July 15, 1998 COLUMBIA, Mo. -- Eight thousand years ago, no living culture had ever heard of Nike, Reebok, Adidas, Birkenstock or Gucci, but they knew the importance of a good, comfortable walking shoe. University of Missouri-Columbia researcher Michael O'Brien is trying to learn more about those cultures with his recent discovery of some of the oldest shoes known to exist in the Midwest. His discovery will be published this week in the journal Science.
Since the mid-1950s, the University has amassed a large collection of sandals and slip on type shoes from an archeological site in central Missouri, but no known safe method has been available to date the shoes. Previous dating methods required a large amount of the material to be destroyed during the dating process.

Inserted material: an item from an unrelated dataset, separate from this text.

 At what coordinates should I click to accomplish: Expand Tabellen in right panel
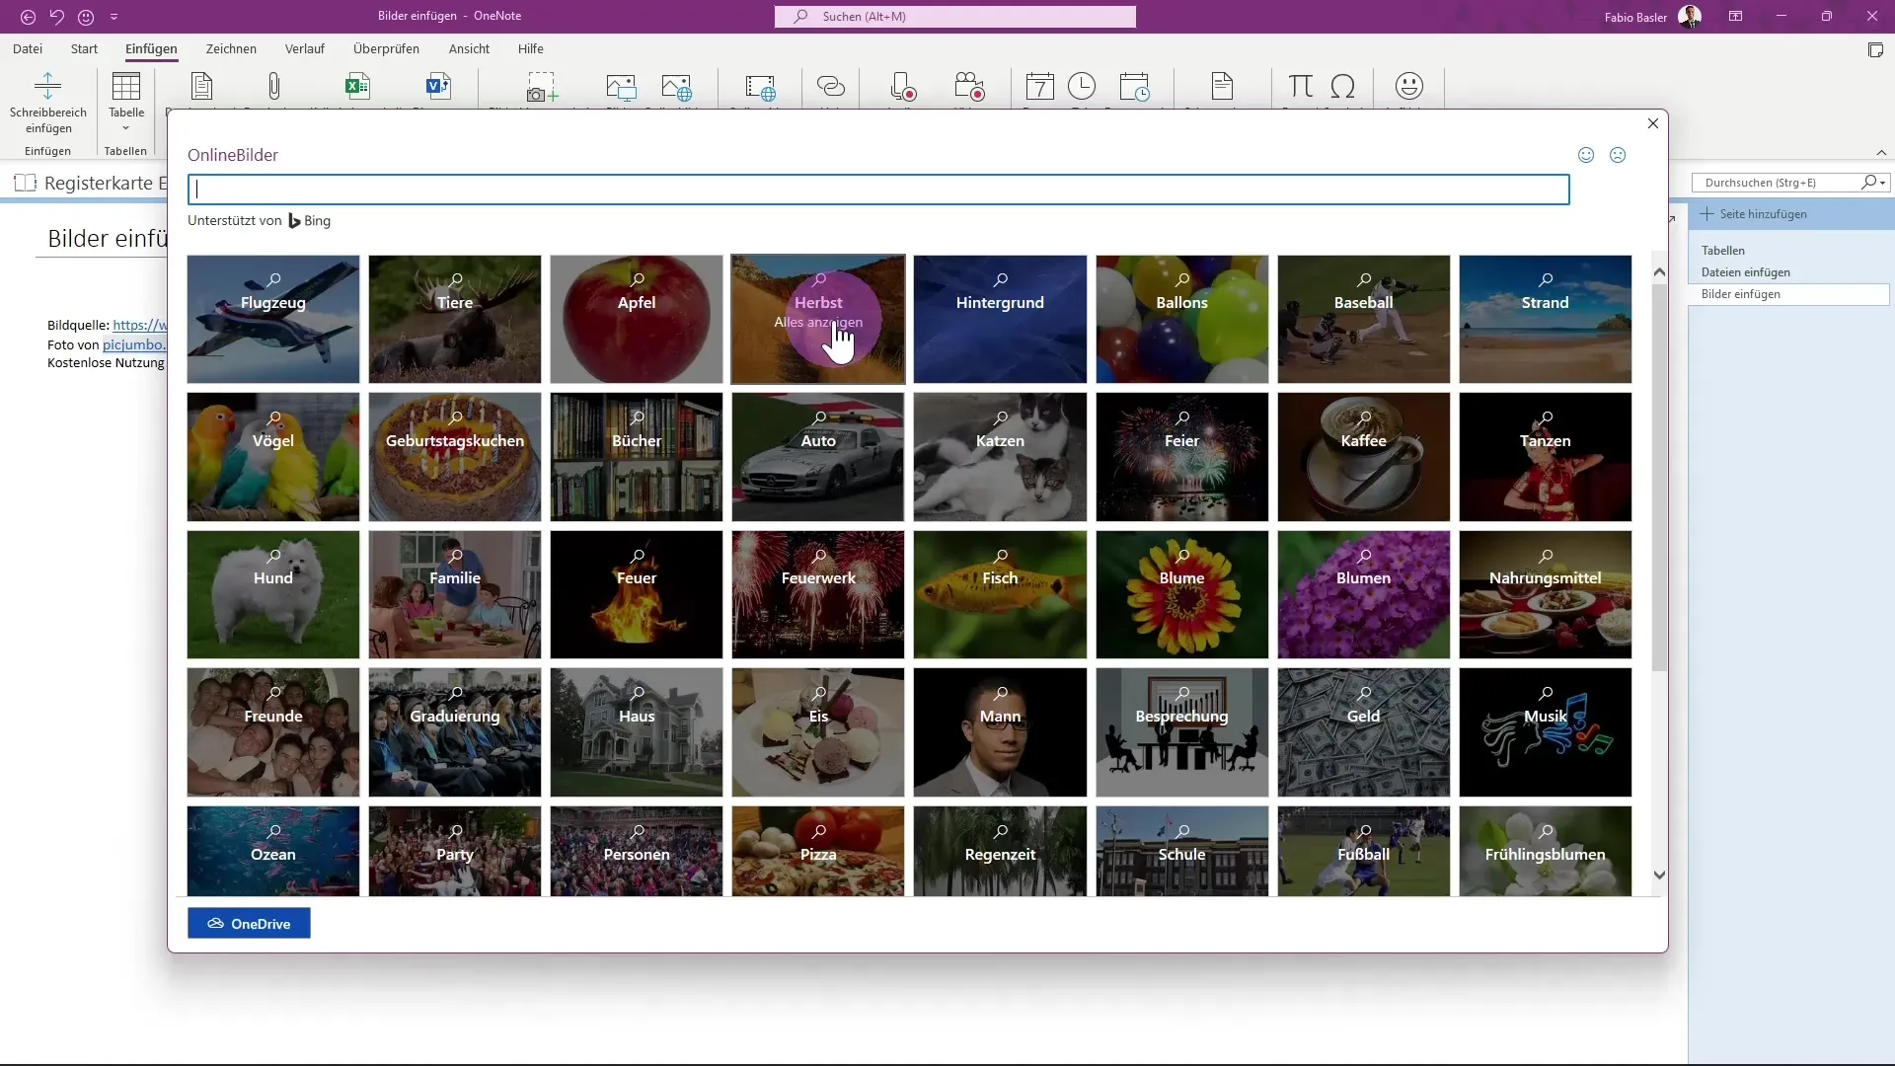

O'Brien decided to take advantage of a recent technique, accelerator mass spectrometry, a process that was used to date the Shroud of Turin and destroys significantly less material than other methods. The result was accurate dating and insight into a culture that lived more than 8,000 years ago in the Midwest. This marks the oldest such discovery east of the Rocky Mountains. Older artifacts have been found west of the mountains on the Colorado Plateau, which has an arid environment favorable to preservation.
"These sandals are perishable and the fact that we had any material at all was really good," O'Brien said. "When we went in for the dating, we selected different types of shoe construction and discovered a range of 7,500 years of construction technique."
"The earliest shoe dated in the research was 8,325 years old. This very early shoe construction shows how people were making use of environmental resources," O'Brien said. "This collection is a very significant example of one kind of a material culture. We had assumed that cultures living in that particular time frame had materials such as these, but with these new findings, this is now proof."
O'Brien will use the material and information learned in his discovery to create a database for future use. Currently, there is no usable database with data on cultural material that can be used for such studies.
"Fifteen to 20 years from now, people can come back and use this database for their own studies and add to the knowledge that we have already gained," O'Brien said. "With what we have learned in this discovery, it adds one more piece to the puzzle."
O'Brien was assisted in his research by Jenna Kuttruff, an associate professor in the School of Human Ecology at Louisiana State University; and S. Gail DeHart, a graduate student at LSU.